> **What you have to do**
Reproduce every one of the following entries verbatim.

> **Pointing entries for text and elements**
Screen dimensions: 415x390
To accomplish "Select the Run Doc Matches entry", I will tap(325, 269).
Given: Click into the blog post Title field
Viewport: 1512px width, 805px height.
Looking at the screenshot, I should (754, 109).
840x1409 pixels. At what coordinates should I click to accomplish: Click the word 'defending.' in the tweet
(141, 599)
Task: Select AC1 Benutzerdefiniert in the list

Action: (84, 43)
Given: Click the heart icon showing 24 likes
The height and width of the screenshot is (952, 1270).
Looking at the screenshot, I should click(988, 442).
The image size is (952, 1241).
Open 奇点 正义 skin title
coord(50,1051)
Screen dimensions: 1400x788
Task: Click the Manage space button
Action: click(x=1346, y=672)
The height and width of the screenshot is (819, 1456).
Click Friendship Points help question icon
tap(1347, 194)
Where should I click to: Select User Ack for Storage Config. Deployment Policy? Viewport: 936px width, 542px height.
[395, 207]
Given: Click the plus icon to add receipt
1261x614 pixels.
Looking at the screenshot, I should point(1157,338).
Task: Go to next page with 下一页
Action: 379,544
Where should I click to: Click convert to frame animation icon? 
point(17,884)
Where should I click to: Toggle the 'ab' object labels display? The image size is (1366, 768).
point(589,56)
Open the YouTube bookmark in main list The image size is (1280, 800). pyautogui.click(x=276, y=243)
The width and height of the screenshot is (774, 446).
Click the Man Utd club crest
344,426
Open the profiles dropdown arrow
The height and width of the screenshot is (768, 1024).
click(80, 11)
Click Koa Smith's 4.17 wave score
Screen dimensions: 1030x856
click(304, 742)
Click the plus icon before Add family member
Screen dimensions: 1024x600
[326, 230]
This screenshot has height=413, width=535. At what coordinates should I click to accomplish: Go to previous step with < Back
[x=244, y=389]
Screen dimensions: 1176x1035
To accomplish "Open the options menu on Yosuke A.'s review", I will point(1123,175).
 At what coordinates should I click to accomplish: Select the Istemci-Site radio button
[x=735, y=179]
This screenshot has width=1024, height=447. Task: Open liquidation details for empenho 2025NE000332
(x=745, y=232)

> **Written answer**
Screen dimensions: 415x390
To accomplish "Select the Run Doc Matches entry", I will tap(325, 269).
Given: Click into the blog post Title field
Viewport: 1512px width, 805px height.
Looking at the screenshot, I should (754, 109).
840x1409 pixels. At what coordinates should I click to accomplish: Click the word 'defending.' in the tweet
(141, 599)
Task: Select AC1 Benutzerdefiniert in the list

Action: (84, 43)
Given: Click the heart icon showing 24 likes
The height and width of the screenshot is (952, 1270).
Looking at the screenshot, I should click(988, 442).
The image size is (952, 1241).
Open 奇点 正义 skin title
coord(50,1051)
Screen dimensions: 1400x788
Task: Click the Manage space button
Action: click(x=1346, y=672)
The height and width of the screenshot is (819, 1456).
Click Friendship Points help question icon
tap(1347, 194)
Where should I click to: Select User Ack for Storage Config. Deployment Policy? Viewport: 936px width, 542px height.
[395, 207]
Given: Click the plus icon to add receipt
1261x614 pixels.
Looking at the screenshot, I should point(1157,338).
Task: Go to next page with 下一页
Action: 379,544
Where should I click to: Click convert to frame animation icon? 
point(17,884)
Where should I click to: Toggle the 'ab' object labels display? The image size is (1366, 768).
point(589,56)
Open the YouTube bookmark in main list The image size is (1280, 800). pyautogui.click(x=276, y=243)
The width and height of the screenshot is (774, 446).
Click the Man Utd club crest
344,426
Open the profiles dropdown arrow
The height and width of the screenshot is (768, 1024).
click(80, 11)
Click Koa Smith's 4.17 wave score
Screen dimensions: 1030x856
click(304, 742)
Click the plus icon before Add family member
Screen dimensions: 1024x600
[326, 230]
This screenshot has height=413, width=535. At what coordinates should I click to accomplish: Go to previous step with < Back
[x=244, y=389]
Screen dimensions: 1176x1035
To accomplish "Open the options menu on Yosuke A.'s review", I will point(1123,175).
 At what coordinates should I click to accomplish: Select the Istemci-Site radio button
[x=735, y=179]
This screenshot has width=1024, height=447. Task: Open liquidation details for empenho 2025NE000332
(x=745, y=232)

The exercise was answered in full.